While I’m satisfied that Sue had and continues to have the life I hoped adoption would give her, I feel a deep, deep loss and ache when I hear about those interim years between 1954 and 1986. In the earlier years, I was overpowered by my jealousy of her mom, and it took a long time to overcome that unfair reaction.

When Susan Was 5

I remained in Chicagoland after placing Susan. I worked and went to school, eventually landing a job in the publishing field—my career niche. But the memories of my baby continued to haunt me. Thinking she was still in Chicago, I constantly looked for her.

In 1958, just months before Susan’s 5th birthday, I moved to Southern California. I tried for a new life, but she never left my thoughts. Relationships came and went without becoming serious because I always succumbed to shame and guilt. I wondered who could respect a woman who placed her child for adoption, because I didn’t even respect myself.

For a long time, I confided only in one very close friend; that was the shoulder I could cry on in times of need. Other than that, I was alone. No one seemed to really care about my loss. Not even my mother, who couldn’t, for the life of her, understand why I couldn’t “put it behind me”.

When Susan Was 12

When Sue was 12, I returned briefly to Chicagoland. My younger brother was already married and had a son. Another younger brother (five years my junior) married within weeks of my return. My older brother, an engineer in the Merchant Marines, was home for a six-month R&R. I also had two sets of parents, another brother, and a younger sister all in Chicagoland.
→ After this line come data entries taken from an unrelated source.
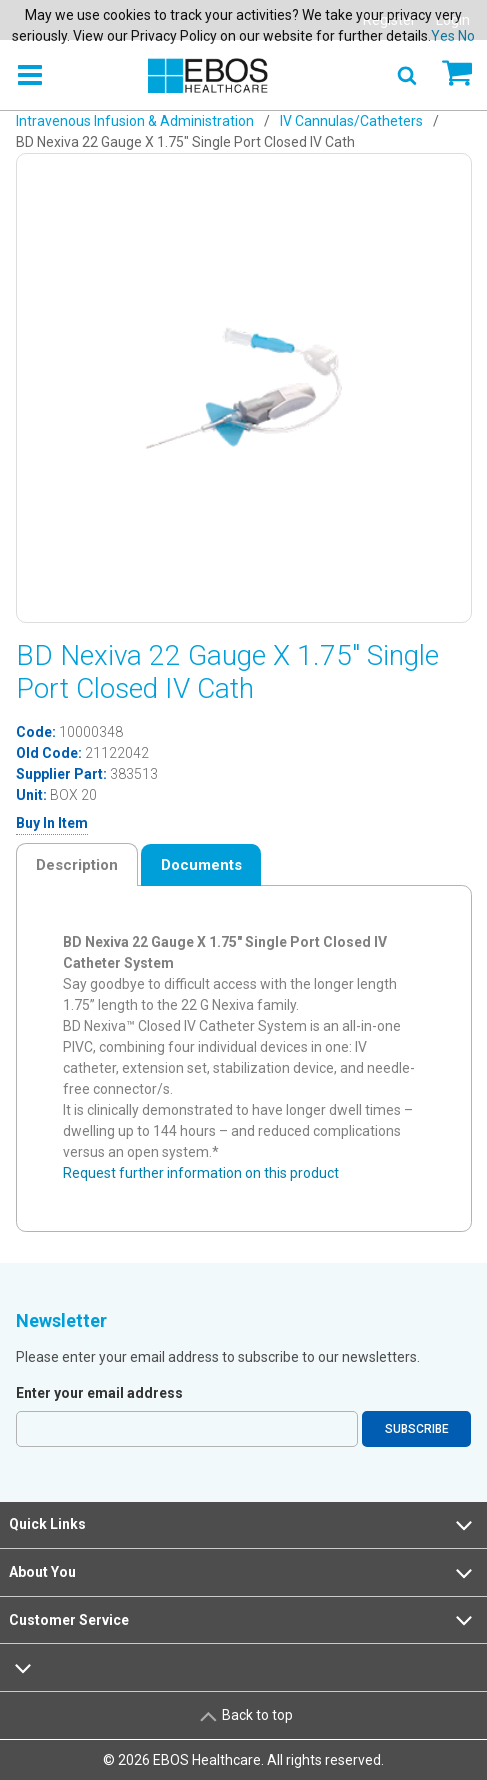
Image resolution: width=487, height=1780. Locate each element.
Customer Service (243, 1620)
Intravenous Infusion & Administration (135, 121)
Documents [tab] (201, 865)
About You (243, 1573)
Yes (443, 36)
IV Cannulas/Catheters (351, 121)
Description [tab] (77, 865)
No (466, 36)
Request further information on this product (201, 1173)
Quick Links (243, 1525)
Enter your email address (99, 1393)
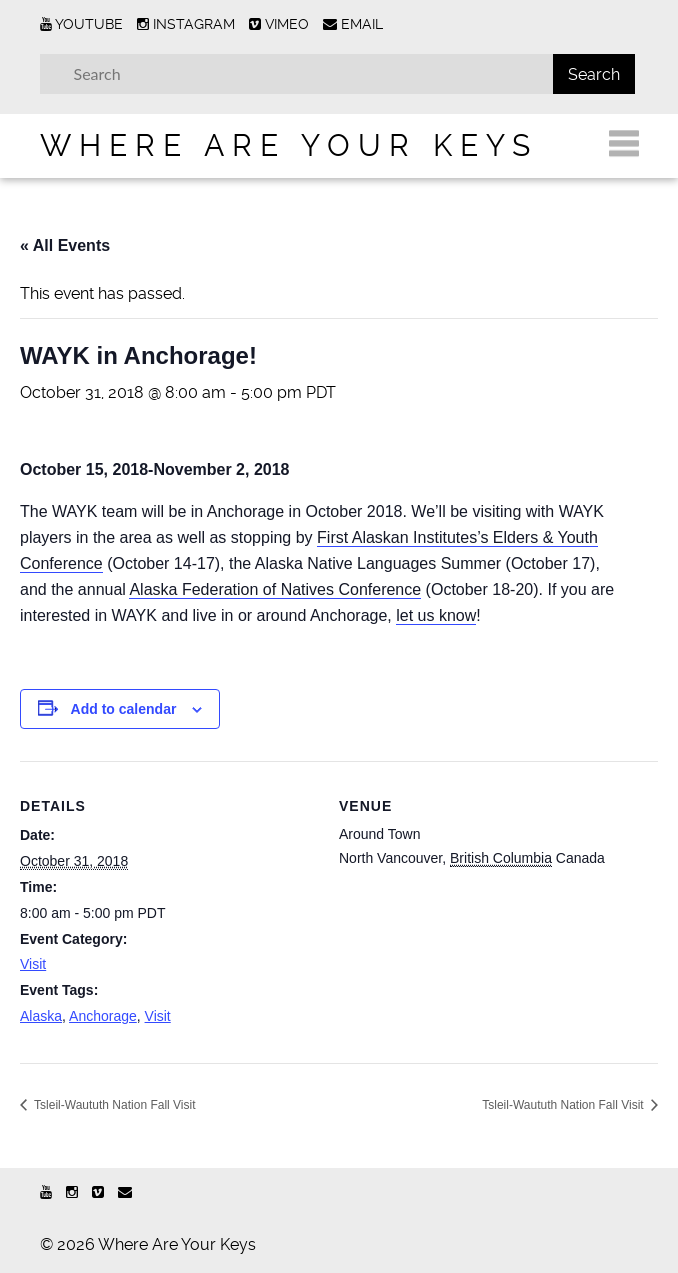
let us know (436, 615)
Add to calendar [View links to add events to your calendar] (124, 709)
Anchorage (103, 1016)
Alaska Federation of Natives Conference (275, 589)
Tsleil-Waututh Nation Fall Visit (113, 1105)
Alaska (41, 1016)
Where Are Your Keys (289, 145)
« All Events (65, 245)
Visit (33, 964)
I never told my Dad about Susan because I wanted to wait until we could reunite before breaking the news to him. (Dad was Italian; need I say more?) By 1968 my youngest and only sister had married, and then my older brother finally met his match. Two days after his wedding, I fled again, this time to south Florida where I remain at this writing.

Thinking It Was Love to Punish Myself

I never married. In my most vivid imagination, I saw myself meeting my child and having her reproach me with something like, “You placed me for adoption, but went right ahead and married and replaced me with other children? How could you?”

After years of reading the stories of other birth moms and several years of post-reunion therapy, I’ve come to understand that I carried deep-seated feelings of unworthiness. Consequently, I created all sorts of ways to “punish” myself. I find that many of my sister birth mothers have had similar hang-ups.

Ironically, one of the first things Susan asked me was, “Do I have any siblings?” She actually hoped I had other children.

I can laugh at myself now, thank God.

The Love in Our Epilogue

JUNE 1997 – BROWARD COUNTY, FL.

It has been slightly more than ten years since I reunited with Susan. My first grand-angel will be 11 in August; my second was 9 last February. They are the light of my life and I’m happy to say that, in spite of the distance separating us, we share a very close bond. We’ve been corresponding since even before they learned to write. I “wrote” letters to them on audio tape and would read books I bought them on tape, too. Today I get real letters, drawings, copies of school work, things they make, and the efforts of a budding author (the 9-year-old).

My relationship with Susan is still developing. It has taken me a long time—and many therapy sessions—to understand that I can never go back; I can  never undo the past; and I can’t step in and assume a role I relinquished in 1954. Sue has spent her lifetime as a beloved member of her adoptive family. She has a wonderful mom and dad. I know I hold a special place in her heart and am learning to be content with that.

Post-reunion is not easy. Dr. Abraham Low, the psychiatrist who founded Recovery, Inc., warns that “high expectations can lead to great disappointments”.

So, take it slow, and don’t expect too much right away. Lasting relationships take time to develop. Fortunately, we have help today that wasn’t available to us older birth moms of the 40s and 50s and 60s. I’ve taken advantage of it, and I’ve benefited a great deal from therapy. I’m still unraveling the knotty tangles of my life and have made some very surprising and welcome discoveries. The most important is that I can’t repair four decades of wounded psyche in just ten years. And that’s ok. It just takes time.